======== INPUT RECORDS
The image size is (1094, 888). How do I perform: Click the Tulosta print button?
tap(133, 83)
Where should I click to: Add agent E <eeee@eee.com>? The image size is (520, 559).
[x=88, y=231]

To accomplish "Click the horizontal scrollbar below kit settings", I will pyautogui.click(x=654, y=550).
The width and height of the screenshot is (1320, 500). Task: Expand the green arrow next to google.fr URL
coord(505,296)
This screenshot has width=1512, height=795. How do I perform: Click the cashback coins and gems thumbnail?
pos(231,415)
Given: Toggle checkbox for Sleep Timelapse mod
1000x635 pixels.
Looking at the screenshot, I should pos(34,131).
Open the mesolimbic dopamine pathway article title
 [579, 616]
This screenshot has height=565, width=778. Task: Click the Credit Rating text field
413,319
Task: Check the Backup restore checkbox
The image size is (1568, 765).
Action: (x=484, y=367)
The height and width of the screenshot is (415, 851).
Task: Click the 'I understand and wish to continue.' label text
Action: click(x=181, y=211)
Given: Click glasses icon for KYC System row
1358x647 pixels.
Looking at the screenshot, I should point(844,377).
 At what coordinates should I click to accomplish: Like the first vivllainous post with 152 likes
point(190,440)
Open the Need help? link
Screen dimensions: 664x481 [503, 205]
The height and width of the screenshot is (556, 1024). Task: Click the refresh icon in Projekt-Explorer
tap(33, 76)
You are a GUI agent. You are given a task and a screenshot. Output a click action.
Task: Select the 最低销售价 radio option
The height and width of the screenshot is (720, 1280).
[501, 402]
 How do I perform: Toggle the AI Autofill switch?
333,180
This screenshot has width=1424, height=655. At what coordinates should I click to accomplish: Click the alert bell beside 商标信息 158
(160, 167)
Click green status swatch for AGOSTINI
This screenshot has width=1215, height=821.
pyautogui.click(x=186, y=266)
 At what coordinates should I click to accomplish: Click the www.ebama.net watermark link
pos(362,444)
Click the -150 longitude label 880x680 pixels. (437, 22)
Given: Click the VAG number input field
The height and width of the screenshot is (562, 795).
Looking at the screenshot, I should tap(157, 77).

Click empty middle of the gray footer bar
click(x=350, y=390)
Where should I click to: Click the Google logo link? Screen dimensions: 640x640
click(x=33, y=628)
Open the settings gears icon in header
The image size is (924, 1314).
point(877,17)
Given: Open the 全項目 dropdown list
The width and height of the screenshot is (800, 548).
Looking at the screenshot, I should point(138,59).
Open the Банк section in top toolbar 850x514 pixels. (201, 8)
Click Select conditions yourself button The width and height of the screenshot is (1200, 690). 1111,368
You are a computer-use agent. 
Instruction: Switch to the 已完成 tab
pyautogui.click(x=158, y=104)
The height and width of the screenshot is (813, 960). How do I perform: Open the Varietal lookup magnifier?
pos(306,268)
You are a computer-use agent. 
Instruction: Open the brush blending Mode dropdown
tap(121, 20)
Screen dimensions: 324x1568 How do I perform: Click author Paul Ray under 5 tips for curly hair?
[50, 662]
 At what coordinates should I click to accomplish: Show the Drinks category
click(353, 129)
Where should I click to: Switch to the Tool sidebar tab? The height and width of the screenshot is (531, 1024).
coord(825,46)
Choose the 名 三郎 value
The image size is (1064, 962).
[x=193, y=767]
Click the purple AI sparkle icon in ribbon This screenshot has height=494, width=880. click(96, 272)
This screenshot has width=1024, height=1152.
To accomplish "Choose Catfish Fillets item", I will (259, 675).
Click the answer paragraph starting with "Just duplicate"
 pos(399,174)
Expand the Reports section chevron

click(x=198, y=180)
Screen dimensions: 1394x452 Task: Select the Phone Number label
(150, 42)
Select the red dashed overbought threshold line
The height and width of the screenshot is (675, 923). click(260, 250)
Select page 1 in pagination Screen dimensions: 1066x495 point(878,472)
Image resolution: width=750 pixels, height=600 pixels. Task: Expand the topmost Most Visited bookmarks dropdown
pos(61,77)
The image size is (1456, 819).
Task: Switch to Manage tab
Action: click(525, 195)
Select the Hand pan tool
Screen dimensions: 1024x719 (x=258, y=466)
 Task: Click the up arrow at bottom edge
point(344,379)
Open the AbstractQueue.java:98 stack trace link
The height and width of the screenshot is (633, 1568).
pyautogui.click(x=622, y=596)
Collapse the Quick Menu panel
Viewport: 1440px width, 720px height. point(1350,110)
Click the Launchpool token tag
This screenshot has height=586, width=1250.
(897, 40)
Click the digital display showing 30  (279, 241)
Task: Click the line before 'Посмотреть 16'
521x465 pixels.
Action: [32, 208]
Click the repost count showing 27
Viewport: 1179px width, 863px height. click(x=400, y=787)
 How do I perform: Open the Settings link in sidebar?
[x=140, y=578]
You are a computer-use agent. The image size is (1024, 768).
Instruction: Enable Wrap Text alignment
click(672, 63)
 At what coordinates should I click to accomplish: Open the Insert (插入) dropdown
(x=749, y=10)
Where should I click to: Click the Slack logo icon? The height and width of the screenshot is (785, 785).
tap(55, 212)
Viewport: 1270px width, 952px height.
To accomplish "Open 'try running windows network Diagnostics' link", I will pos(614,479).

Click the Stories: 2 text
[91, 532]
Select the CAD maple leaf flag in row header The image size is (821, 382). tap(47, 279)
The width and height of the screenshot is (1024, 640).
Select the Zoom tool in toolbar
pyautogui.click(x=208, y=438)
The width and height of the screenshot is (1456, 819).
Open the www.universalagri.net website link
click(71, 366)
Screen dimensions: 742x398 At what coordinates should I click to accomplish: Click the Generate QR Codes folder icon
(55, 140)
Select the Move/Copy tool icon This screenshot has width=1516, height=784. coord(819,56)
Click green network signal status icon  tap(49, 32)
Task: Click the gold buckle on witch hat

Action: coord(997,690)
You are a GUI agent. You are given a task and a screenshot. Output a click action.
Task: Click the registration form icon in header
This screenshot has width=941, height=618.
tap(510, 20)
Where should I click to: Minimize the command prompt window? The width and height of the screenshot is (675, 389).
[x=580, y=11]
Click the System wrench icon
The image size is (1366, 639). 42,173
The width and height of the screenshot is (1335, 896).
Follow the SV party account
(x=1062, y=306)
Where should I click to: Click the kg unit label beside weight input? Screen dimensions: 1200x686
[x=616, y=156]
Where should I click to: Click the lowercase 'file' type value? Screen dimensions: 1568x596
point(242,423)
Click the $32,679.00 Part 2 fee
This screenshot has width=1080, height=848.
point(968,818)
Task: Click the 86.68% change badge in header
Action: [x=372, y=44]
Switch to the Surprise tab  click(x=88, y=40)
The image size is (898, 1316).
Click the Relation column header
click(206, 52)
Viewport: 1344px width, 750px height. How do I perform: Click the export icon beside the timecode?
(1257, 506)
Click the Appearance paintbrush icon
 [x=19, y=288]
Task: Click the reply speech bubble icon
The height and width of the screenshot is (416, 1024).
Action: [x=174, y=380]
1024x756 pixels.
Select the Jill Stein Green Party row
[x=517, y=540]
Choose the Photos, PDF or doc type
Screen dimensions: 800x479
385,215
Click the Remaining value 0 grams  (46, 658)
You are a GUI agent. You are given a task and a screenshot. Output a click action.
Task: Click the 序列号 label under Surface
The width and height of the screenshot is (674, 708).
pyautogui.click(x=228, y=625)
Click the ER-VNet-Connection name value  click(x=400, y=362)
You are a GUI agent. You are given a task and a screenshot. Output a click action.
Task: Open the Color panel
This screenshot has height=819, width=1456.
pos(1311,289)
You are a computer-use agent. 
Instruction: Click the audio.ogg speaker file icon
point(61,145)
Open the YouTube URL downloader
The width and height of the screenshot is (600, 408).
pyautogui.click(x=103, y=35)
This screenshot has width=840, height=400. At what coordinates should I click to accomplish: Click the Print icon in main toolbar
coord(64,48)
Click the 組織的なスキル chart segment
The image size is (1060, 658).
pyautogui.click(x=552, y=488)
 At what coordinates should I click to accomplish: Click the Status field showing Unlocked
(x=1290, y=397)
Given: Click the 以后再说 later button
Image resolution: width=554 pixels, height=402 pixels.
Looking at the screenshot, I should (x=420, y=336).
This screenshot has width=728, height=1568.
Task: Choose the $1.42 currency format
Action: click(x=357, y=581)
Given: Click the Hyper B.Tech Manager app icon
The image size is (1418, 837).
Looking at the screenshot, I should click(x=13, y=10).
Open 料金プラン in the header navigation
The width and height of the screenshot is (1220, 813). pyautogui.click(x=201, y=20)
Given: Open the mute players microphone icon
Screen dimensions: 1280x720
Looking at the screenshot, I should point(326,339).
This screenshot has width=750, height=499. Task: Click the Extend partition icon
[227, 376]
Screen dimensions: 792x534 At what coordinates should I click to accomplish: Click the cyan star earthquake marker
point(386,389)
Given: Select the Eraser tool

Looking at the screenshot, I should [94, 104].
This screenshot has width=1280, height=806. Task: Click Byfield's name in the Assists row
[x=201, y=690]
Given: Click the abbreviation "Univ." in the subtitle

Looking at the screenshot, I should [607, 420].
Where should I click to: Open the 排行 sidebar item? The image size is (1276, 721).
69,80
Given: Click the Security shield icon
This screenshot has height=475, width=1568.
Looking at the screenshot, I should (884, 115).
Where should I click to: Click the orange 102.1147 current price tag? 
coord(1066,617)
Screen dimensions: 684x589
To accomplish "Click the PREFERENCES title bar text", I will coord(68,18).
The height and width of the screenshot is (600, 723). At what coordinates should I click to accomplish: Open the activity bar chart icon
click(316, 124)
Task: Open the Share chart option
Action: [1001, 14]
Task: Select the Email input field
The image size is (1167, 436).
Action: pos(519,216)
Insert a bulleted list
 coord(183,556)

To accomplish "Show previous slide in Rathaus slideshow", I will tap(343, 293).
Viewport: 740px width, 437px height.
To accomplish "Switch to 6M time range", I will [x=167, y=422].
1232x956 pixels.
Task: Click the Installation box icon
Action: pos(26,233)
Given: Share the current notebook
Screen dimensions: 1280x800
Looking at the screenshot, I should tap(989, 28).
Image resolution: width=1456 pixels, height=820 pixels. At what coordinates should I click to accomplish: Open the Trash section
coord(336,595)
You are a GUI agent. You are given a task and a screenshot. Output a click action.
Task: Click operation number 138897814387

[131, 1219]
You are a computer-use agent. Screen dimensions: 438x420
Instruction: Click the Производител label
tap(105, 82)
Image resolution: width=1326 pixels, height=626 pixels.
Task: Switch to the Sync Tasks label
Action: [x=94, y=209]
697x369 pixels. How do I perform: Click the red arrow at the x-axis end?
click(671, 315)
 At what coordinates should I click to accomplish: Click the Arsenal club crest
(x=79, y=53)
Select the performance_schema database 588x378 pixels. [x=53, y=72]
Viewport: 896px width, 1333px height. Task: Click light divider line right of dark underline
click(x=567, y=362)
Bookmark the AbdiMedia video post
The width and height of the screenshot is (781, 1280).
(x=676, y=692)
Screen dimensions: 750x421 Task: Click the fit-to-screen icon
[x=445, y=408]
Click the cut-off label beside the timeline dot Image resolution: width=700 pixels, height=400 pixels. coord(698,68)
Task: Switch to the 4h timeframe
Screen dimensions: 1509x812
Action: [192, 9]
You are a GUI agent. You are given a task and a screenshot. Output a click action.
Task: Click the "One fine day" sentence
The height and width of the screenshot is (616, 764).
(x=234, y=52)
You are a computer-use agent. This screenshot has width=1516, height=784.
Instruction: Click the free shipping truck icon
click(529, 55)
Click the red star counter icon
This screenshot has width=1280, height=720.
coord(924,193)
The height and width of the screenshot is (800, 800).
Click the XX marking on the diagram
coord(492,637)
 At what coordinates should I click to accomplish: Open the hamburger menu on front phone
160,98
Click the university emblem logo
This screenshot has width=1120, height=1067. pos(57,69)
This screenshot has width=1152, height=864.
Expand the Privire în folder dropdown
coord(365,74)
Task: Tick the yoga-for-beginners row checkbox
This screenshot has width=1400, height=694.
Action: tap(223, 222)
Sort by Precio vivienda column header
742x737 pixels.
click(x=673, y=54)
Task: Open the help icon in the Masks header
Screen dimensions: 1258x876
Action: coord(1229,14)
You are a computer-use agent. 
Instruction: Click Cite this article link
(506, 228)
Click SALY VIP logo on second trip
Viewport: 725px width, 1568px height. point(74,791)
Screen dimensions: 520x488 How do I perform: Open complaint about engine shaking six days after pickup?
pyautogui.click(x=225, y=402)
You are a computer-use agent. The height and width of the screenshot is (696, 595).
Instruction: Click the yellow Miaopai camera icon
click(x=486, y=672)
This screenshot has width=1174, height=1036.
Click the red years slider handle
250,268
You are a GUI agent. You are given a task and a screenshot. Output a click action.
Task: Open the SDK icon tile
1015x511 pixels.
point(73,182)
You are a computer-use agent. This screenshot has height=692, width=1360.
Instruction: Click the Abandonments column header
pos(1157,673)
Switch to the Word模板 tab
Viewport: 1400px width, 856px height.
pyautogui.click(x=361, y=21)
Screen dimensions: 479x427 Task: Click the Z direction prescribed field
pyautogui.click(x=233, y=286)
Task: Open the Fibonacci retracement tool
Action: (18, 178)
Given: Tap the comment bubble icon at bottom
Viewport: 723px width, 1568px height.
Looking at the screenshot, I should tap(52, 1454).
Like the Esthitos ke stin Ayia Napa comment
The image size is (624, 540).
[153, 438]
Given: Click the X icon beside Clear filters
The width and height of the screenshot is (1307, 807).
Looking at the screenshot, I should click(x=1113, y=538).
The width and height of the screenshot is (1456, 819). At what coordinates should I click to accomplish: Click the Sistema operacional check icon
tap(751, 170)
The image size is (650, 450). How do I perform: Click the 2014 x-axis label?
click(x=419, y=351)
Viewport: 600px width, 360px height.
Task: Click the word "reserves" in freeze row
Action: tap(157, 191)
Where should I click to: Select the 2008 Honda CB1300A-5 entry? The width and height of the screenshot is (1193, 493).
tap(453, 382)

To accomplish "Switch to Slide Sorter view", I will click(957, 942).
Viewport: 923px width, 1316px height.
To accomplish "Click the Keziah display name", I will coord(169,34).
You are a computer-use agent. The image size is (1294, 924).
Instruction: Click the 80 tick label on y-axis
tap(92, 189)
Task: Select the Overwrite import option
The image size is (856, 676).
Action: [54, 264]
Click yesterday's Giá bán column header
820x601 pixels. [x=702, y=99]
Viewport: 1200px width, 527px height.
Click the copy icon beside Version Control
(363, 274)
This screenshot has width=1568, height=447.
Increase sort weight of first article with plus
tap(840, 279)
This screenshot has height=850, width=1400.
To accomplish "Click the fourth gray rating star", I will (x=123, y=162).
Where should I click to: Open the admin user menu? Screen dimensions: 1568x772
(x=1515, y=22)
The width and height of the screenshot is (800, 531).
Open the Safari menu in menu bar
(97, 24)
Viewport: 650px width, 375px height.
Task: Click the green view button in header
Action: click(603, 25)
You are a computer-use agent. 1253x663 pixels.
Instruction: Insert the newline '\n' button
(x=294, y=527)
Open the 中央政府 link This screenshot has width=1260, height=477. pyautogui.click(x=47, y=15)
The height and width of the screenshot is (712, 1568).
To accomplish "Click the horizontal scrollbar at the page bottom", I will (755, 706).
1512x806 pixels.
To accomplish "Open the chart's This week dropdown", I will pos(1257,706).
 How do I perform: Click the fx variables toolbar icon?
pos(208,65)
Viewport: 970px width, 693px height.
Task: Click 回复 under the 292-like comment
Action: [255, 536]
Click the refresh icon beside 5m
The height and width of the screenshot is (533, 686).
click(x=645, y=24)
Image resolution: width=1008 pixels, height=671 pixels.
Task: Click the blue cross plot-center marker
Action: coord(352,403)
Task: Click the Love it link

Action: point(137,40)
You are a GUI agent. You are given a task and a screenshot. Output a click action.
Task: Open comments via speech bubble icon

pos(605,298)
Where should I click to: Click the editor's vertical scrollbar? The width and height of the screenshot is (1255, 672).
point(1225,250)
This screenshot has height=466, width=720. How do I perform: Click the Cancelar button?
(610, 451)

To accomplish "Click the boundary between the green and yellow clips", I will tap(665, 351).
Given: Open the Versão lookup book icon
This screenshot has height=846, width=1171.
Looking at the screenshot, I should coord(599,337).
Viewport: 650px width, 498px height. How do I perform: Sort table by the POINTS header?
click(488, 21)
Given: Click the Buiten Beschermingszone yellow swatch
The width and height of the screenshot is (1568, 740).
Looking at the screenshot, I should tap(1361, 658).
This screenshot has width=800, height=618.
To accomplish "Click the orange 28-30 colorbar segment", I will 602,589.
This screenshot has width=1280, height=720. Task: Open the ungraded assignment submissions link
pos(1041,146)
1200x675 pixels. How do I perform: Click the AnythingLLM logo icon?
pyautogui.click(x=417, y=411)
================
In your answer, include only the lines above starting at the line that holds "Where should I click to: Click the orange" and ending at the line that holds "Viewport: 740px width, 437px height.", copied exactly.

• TASK ANSWER:
Where should I click to: Click the orange 102.1147 current price tag? 
coord(1066,617)
Screen dimensions: 684x589
To accomplish "Click the PREFERENCES title bar text", I will coord(68,18).
The height and width of the screenshot is (600, 723). At what coordinates should I click to accomplish: Open the activity bar chart icon
click(316, 124)
Task: Open the Share chart option
Action: [1001, 14]
Task: Select the Email input field
The image size is (1167, 436).
Action: pos(519,216)
Insert a bulleted list
 coord(183,556)

To accomplish "Show previous slide in Rathaus slideshow", I will tap(343, 293).
Viewport: 740px width, 437px height.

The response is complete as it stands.